#### [The task]
Print the following lines verbatim, from start to end.

Dataset records
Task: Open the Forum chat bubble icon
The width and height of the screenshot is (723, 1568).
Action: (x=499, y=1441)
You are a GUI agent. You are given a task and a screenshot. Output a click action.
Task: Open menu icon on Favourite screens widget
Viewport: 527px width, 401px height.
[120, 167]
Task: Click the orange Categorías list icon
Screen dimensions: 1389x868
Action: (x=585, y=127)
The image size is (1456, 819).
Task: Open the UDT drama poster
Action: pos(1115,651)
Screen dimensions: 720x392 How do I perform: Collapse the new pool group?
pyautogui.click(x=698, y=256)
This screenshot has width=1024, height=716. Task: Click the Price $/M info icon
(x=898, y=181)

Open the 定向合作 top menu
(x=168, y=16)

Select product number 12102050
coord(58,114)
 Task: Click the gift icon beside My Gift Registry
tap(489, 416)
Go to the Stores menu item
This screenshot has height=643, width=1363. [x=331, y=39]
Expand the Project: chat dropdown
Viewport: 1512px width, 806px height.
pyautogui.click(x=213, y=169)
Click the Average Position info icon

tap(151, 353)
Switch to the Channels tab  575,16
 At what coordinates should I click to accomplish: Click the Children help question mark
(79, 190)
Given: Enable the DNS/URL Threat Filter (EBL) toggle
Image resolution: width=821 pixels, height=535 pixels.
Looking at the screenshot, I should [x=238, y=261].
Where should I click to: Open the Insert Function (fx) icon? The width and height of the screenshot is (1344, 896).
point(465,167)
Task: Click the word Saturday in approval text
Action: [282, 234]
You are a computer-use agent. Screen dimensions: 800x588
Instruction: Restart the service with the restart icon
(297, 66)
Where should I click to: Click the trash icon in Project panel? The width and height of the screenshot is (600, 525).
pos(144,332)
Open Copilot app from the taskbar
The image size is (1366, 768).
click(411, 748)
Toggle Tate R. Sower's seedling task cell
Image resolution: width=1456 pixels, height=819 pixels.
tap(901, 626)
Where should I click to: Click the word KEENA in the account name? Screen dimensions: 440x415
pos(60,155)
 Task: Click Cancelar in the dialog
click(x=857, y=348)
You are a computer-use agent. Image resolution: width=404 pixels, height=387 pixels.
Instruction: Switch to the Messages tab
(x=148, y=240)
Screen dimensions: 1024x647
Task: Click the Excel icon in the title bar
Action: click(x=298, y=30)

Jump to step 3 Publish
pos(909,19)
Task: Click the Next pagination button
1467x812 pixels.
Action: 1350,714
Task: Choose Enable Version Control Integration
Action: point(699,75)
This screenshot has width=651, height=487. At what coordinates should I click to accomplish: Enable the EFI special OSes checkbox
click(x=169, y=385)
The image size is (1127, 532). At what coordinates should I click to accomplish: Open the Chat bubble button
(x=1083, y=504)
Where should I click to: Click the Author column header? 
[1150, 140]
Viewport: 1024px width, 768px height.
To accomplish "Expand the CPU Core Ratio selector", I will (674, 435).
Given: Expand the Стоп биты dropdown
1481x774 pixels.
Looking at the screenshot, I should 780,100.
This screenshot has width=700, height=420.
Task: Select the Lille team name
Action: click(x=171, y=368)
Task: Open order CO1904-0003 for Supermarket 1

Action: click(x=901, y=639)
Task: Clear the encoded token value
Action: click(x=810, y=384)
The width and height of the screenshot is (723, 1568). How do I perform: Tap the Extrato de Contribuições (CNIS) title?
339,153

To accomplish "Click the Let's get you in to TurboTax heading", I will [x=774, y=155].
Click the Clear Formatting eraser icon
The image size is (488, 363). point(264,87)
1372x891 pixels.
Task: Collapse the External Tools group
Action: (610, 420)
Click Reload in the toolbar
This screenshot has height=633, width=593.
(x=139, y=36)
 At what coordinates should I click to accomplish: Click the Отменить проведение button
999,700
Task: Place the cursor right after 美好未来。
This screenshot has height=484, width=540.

#### [Written reply]
Task: Open the Forum chat bubble icon
The width and height of the screenshot is (723, 1568).
Action: (x=499, y=1441)
You are a GUI agent. You are given a task and a screenshot. Output a click action.
Task: Open menu icon on Favourite screens widget
Viewport: 527px width, 401px height.
[120, 167]
Task: Click the orange Categorías list icon
Screen dimensions: 1389x868
Action: (x=585, y=127)
The image size is (1456, 819).
Task: Open the UDT drama poster
Action: pos(1115,651)
Screen dimensions: 720x392 How do I perform: Collapse the new pool group?
pyautogui.click(x=698, y=256)
This screenshot has width=1024, height=716. Task: Click the Price $/M info icon
(x=898, y=181)

Open the 定向合作 top menu
(x=168, y=16)

Select product number 12102050
coord(58,114)
 Task: Click the gift icon beside My Gift Registry
tap(489, 416)
Go to the Stores menu item
This screenshot has height=643, width=1363. [x=331, y=39]
Expand the Project: chat dropdown
Viewport: 1512px width, 806px height.
pyautogui.click(x=213, y=169)
Click the Average Position info icon

tap(151, 353)
Switch to the Channels tab  575,16
 At what coordinates should I click to accomplish: Click the Children help question mark
(79, 190)
Given: Enable the DNS/URL Threat Filter (EBL) toggle
Image resolution: width=821 pixels, height=535 pixels.
Looking at the screenshot, I should [x=238, y=261].
Where should I click to: Open the Insert Function (fx) icon? The width and height of the screenshot is (1344, 896).
point(465,167)
Task: Click the word Saturday in approval text
Action: [282, 234]
You are a computer-use agent. Screen dimensions: 800x588
Instruction: Restart the service with the restart icon
(297, 66)
Where should I click to: Click the trash icon in Project panel? The width and height of the screenshot is (600, 525).
pos(144,332)
Open Copilot app from the taskbar
The image size is (1366, 768).
click(411, 748)
Toggle Tate R. Sower's seedling task cell
Image resolution: width=1456 pixels, height=819 pixels.
tap(901, 626)
Where should I click to: Click the word KEENA in the account name? Screen dimensions: 440x415
pos(60,155)
 Task: Click Cancelar in the dialog
click(x=857, y=348)
You are a computer-use agent. Image resolution: width=404 pixels, height=387 pixels.
Instruction: Switch to the Messages tab
(x=148, y=240)
Screen dimensions: 1024x647
Task: Click the Excel icon in the title bar
Action: click(x=298, y=30)

Jump to step 3 Publish
pos(909,19)
Task: Click the Next pagination button
1467x812 pixels.
Action: 1350,714
Task: Choose Enable Version Control Integration
Action: point(699,75)
This screenshot has width=651, height=487. At what coordinates should I click to accomplish: Enable the EFI special OSes checkbox
click(x=169, y=385)
The image size is (1127, 532). At what coordinates should I click to accomplish: Open the Chat bubble button
(x=1083, y=504)
Where should I click to: Click the Author column header? 
[1150, 140]
Viewport: 1024px width, 768px height.
To accomplish "Expand the CPU Core Ratio selector", I will (674, 435).
Given: Expand the Стоп биты dropdown
1481x774 pixels.
Looking at the screenshot, I should 780,100.
This screenshot has width=700, height=420.
Task: Select the Lille team name
Action: click(x=171, y=368)
Task: Open order CO1904-0003 for Supermarket 1

Action: click(x=901, y=639)
Task: Clear the encoded token value
Action: click(x=810, y=384)
The width and height of the screenshot is (723, 1568). How do I perform: Tap the Extrato de Contribuições (CNIS) title?
339,153

To accomplish "Click the Let's get you in to TurboTax heading", I will [x=774, y=155].
Click the Clear Formatting eraser icon
The image size is (488, 363). point(264,87)
1372x891 pixels.
Task: Collapse the External Tools group
Action: (610, 420)
Click Reload in the toolbar
This screenshot has height=633, width=593.
(x=139, y=36)
 At what coordinates should I click to accomplish: Click the Отменить проведение button
999,700
Task: Place the cursor right after 美好未来。
This screenshot has height=484, width=540.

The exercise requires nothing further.